The Ravens' ability to keep quarterback Steve McNair upright is keeping the team on the right path.
McNair, who was not sacked during the team's 26-20 victory over the Cincinnati Bengals on Sunday, has been sacked just 11 times in eight games, as the Ravens have started 6-2.
"The guys did a great job of protecting," McNair said after the win Sunday. "When you have time to sit back there and pick [your spots], it's fun to play the game."
The reasons for the improved pass protection are as varied as the guys who prevent the pass rushers from getting to McNair.
The offensive linemen, tight ends and running backs are communicating freely and correctly pointing out each other's assignments. Offensive line coach Chris Foerster's decision to simplify the blocking schemes has resulted in faster recognition of defensive alignments.
Right tackle Tony Pashos said another factor has been the cohesion developed among the linemen who have played almost five games with the same lineup.
"The more games and the more reps we put in as a unit, the more you grow and you develop as a group," he said.
Another factor has been McNair, whose running ability has turned potentially damaging losses into positive gains. And, left guard Jason Brown pointed out, McNair has a quick delivery.
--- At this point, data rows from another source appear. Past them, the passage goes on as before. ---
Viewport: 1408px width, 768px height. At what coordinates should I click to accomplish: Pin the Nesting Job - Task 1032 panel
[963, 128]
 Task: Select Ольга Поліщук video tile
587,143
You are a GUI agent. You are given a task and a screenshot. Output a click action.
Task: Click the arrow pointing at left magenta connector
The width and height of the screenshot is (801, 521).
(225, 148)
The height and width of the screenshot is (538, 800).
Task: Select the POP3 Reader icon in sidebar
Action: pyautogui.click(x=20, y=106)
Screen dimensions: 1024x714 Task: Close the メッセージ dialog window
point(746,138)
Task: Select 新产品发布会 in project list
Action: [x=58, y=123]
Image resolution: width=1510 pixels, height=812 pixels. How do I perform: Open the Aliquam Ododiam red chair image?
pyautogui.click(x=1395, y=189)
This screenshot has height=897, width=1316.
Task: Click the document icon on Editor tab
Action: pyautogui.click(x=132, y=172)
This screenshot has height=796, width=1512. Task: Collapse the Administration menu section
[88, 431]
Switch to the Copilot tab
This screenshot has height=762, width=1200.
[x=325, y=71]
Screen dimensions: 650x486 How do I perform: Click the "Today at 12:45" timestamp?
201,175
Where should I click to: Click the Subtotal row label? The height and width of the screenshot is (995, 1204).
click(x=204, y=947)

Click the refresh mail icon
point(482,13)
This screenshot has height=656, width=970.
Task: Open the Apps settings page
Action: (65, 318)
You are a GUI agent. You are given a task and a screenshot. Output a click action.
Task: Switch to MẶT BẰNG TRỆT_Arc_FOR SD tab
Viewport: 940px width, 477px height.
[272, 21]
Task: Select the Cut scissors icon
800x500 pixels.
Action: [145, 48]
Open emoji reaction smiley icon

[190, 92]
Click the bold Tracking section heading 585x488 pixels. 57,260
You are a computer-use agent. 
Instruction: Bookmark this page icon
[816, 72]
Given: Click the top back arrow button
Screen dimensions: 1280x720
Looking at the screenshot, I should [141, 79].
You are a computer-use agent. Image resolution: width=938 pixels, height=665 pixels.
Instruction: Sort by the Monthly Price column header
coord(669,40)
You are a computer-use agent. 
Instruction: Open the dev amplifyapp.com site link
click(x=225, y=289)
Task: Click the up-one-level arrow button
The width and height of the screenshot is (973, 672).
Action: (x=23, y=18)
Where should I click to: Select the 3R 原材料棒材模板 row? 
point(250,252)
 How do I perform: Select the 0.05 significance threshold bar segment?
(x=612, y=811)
"You can have great protection, but you know that you can't block guys forever," Brown said. "Steve has done a great job of making his reads and getting the ball out fast, and as long as we're man-on-man and doing what we have to do up front, we're not going to have any sacks."
Sunday's opponent, the Tennessee Titans, has had little success getting to the quarterback. The Titans rank 28th with 14 sacks.
McNair on Titans
Speaking of the Titans, McNair was asked his thoughts about meeting the franchise that selected him with the third overall pick in the 1995 draft.
No one would blame McNair for having mixed feelings about returning to Nashville. McNair earned all three of his Pro Bowl selections and a co-Most Valuable Player award with Tennessee, but his departure was soured by the Titans' decision to bar him from working out at the team's training facility during a contract dispute.
"I'll be more focused on Tennessee come Wednesday," McNair said Sunday. "I'm just going to enjoy this win. It's going to be very interesting come Sunday."
Coach Brian Billick said yesterday that although he didn't expect middle linebacker Ray Lewis and free safety Ed Reed to miss Sunday's game, Lewis was the bigger concern of the two.
Lewis took a shot to the spine Sunday while trying to block for Reed during a fumble return that was overturned. Both players lay on the turf for several minutes, but returned.
"Ray took a pretty good shot to the back, and it's a matter of that back, [which] spasms up on you a little bit, [taking] a little while for that muscle to calm down," Billick said, adding that both players are "sore, but they seem to be OK."
Billick took a moment during his weekly news conference to comment on the officiating crew that called Sunday's win against the Bengals.
The crew, led by Gerry Austin, mistakenly awarded Cincinnati a first down in the first quarter even though running back Rudi Johnson had gained just 7 yards. In the third quarter, the crew declined Billick's request for a measurement after Ravens running back Mike Anderson's carry on third-and-one from the Bengals' 7-yard line.
That incited Billick to tell one official -- which could be heard on the CBS telecast -- "That's close enough for a [expletive] measurement."
"It got to the point where I don't think either one of us were listening to each other real well because of the nature of my language," Billick said.
Kicker Matt Stover's assignment on kickoffs might be coming to an end this week.
Stover, who resumed kicking off after rookie punter Sam Koch pulled his quadriceps in September, said Sunday that Koch is getting close to 100 percent and could return to kicking off against the Titans.